Nonetheless, we are constantly fed the lie that privatization and reduction of the state is a good thing which fosters growth and economic stability, when nothing could be further from the truth.

The Royal Mail could have stayed in public hands, guaranteeing the continuation of universal service and helping to stimulate the growth of the economy by providing low cost mail services to small businesses.

The East Coast rail line could have stayed in public hands, stimulating business in the area by offering a good service and reasonable pricing while also offering competition to the privately owned West Coast line.

This is thrown even more into relief when we consider that the new operator of the Scotrail franchise is Abellio, who are in fact a subsidiary of the Dutch state owned rail operator – so fare rises in Scotland will be funding lower fares and service improvement for a state-owned transport network in Holland!

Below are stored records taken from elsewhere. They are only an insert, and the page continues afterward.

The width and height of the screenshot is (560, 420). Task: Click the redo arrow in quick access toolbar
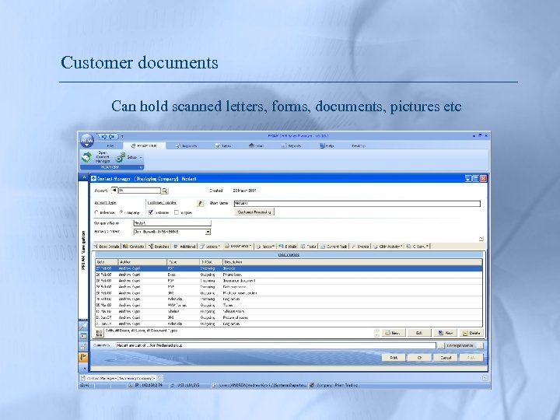tap(112, 136)
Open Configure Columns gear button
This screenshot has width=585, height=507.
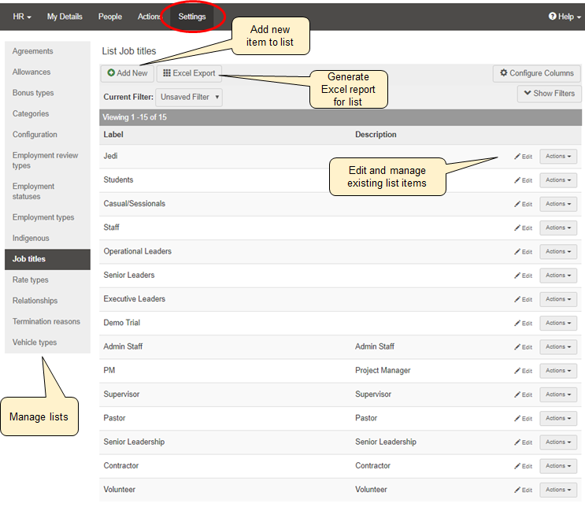[x=536, y=73]
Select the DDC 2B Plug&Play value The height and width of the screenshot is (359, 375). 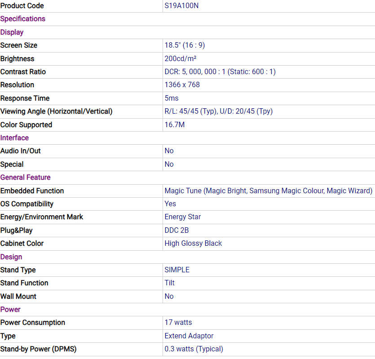[x=177, y=230]
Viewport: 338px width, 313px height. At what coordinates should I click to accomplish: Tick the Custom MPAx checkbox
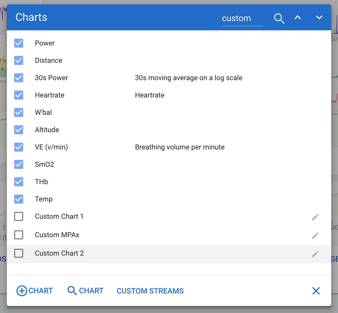(x=19, y=235)
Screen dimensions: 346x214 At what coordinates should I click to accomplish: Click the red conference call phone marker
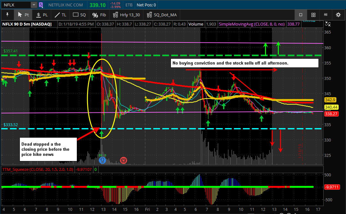click(x=123, y=160)
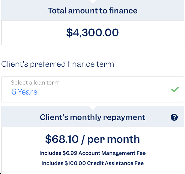Click the word 'finance' in the top header

pyautogui.click(x=123, y=11)
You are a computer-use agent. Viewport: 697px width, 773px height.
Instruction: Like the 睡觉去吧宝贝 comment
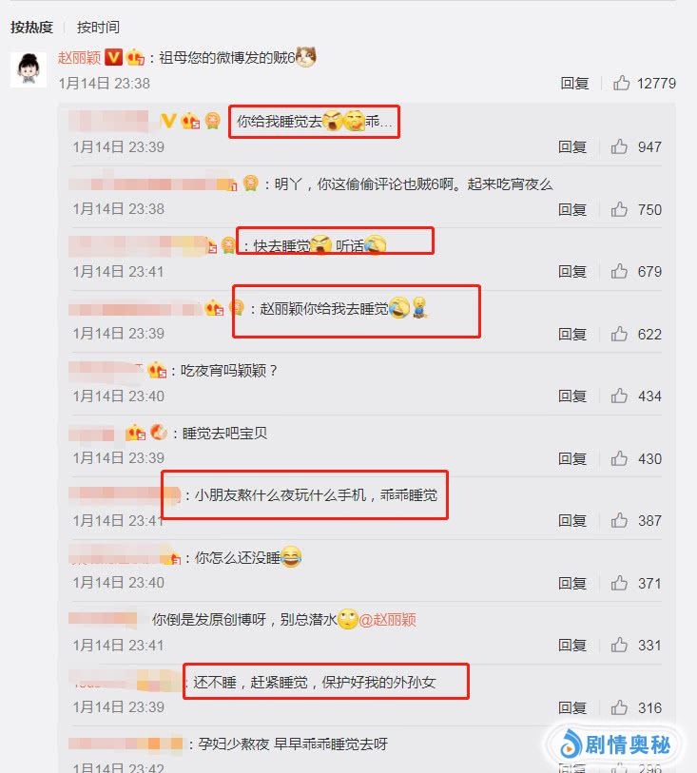[619, 458]

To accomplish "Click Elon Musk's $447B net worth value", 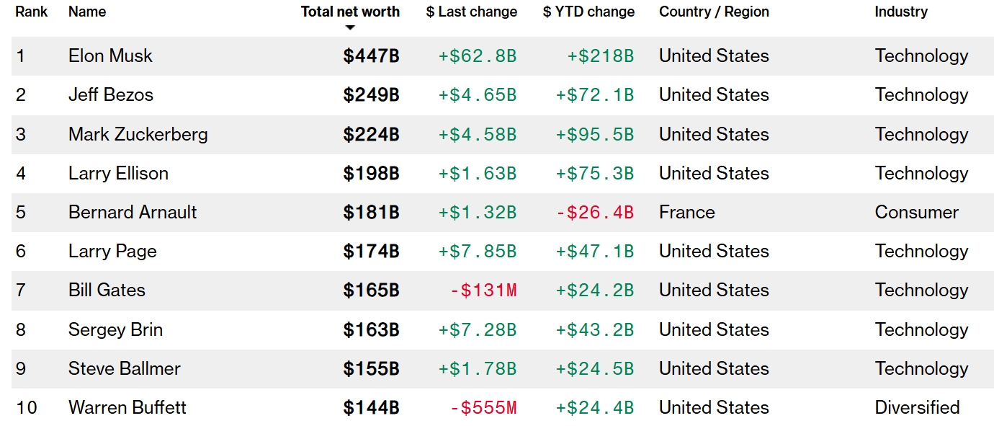I will tap(371, 56).
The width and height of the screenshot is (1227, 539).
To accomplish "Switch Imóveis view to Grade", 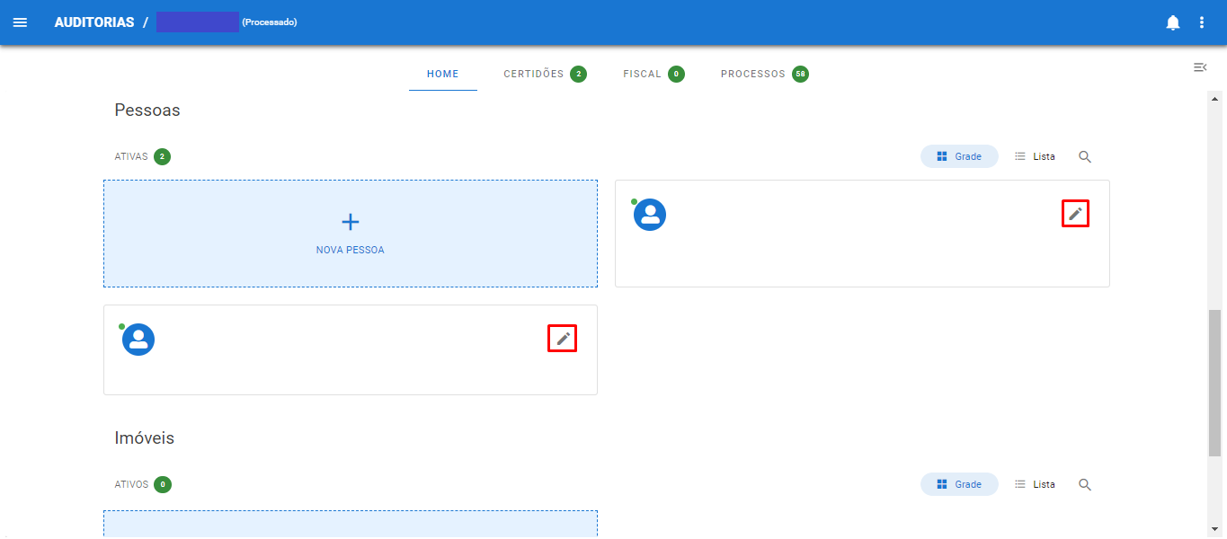I will [959, 484].
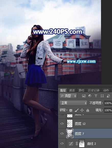Switch to the 路径 tab
This screenshot has width=112, height=148.
[x=81, y=90]
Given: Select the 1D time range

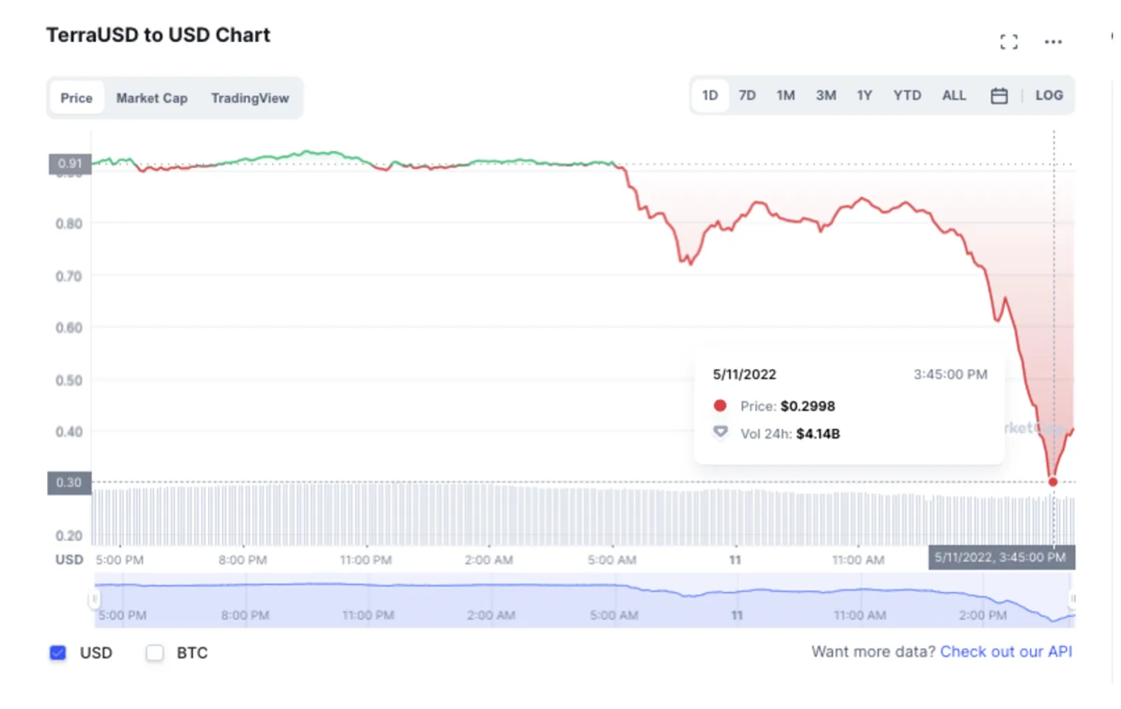Looking at the screenshot, I should click(710, 95).
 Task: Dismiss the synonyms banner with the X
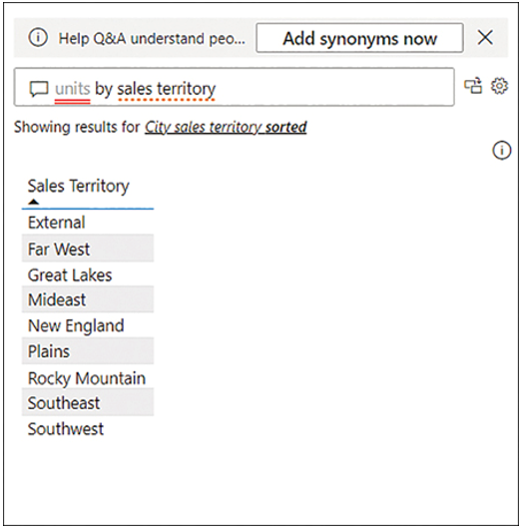[x=485, y=38]
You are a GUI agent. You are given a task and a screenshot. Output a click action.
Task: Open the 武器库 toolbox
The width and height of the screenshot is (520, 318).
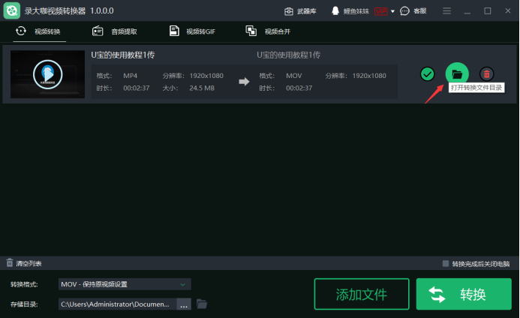300,11
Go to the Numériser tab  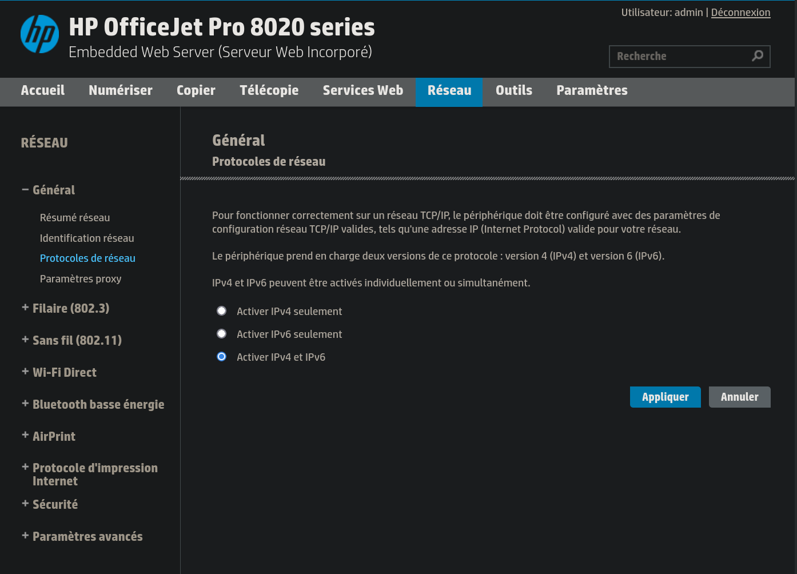coord(121,91)
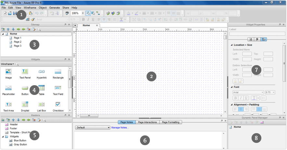287x150 pixels.
Task: Choose the Placeholder widget
Action: click(x=8, y=88)
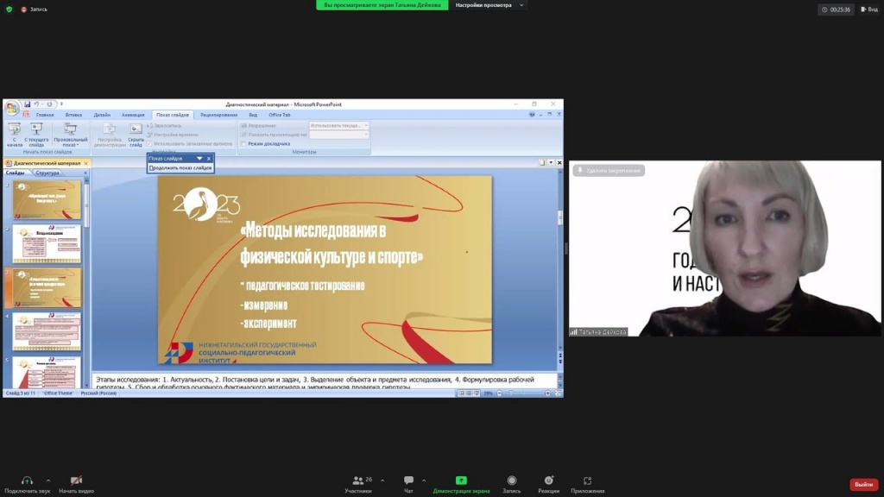Switch to the 'Главная' ribbon tab
This screenshot has height=497, width=884.
(45, 115)
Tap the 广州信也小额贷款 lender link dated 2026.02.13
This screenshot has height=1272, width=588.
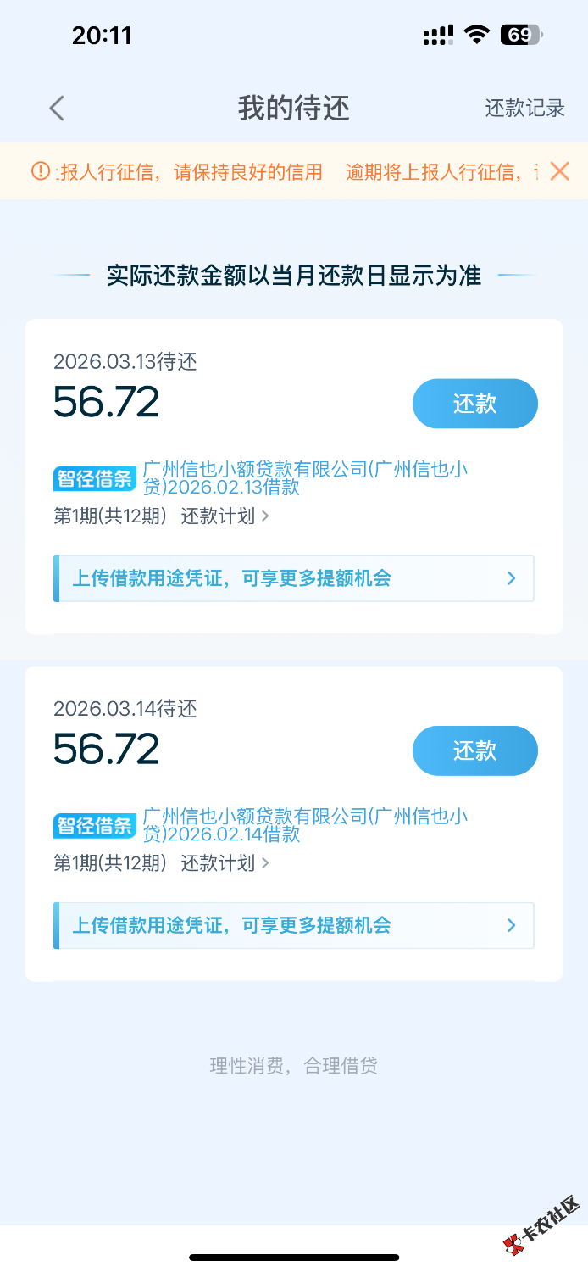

Most of all, RBS could have stayed in public hands and helped to grow the economy by offering preferential rates to small businesses and stabilized the so-called precariat by providing low cost banking and appropriate overdrafts and loan rates.

All of these assets could have helped the country by providing services which are geared to grow the economy as a whole, benefitting the state by increasing the tax yield and reducing the benefits bill while also adding social value and security to millions. They’d also still have made a profit, which would have gone directly into the exchequer’s pocket to help pay down the deficit.

As privately owned enterprises, these assets will reduce low-profit services and concentrate on extracting as much money from consumers as possible, removing mail services from those in isolated areas, increasing travel fares and making business startup almost impossible for people who are not already independently wealthy.

Sure, they’ll make their shareholders a lot of money, but in truth they will remove money from the onshore economy and reduce the service capability and potential growth of the nation.

All of this merely exposes the lie implicit in the belief that the Conservatives are financially responsible (or even competent) or that the neoliberal ideology is economically beneficial.

The sell off of RBS is merely the latest in a string of government decisions which benefit only the wealthy and the speculators of the financial sector but it is also symptomatic of the ongoing denial as to what actually caused the financial crisis in the first place.

By returning the bank to the hands of the very people who nearly brought the global economy to it’s knees, the Conservative government is showing it’s hand as complicit in the continuation of an evidently broken system, quite happy to court a similar disaster in the near future.

A second financial crisis would be one that Britain would be poorly placed to weather given the decimation of our once robust national infrastructure and welfare system in the name of austerity.

It’s the Great British Sell Off –the asset stripping of a nation for the short term benefit of the few.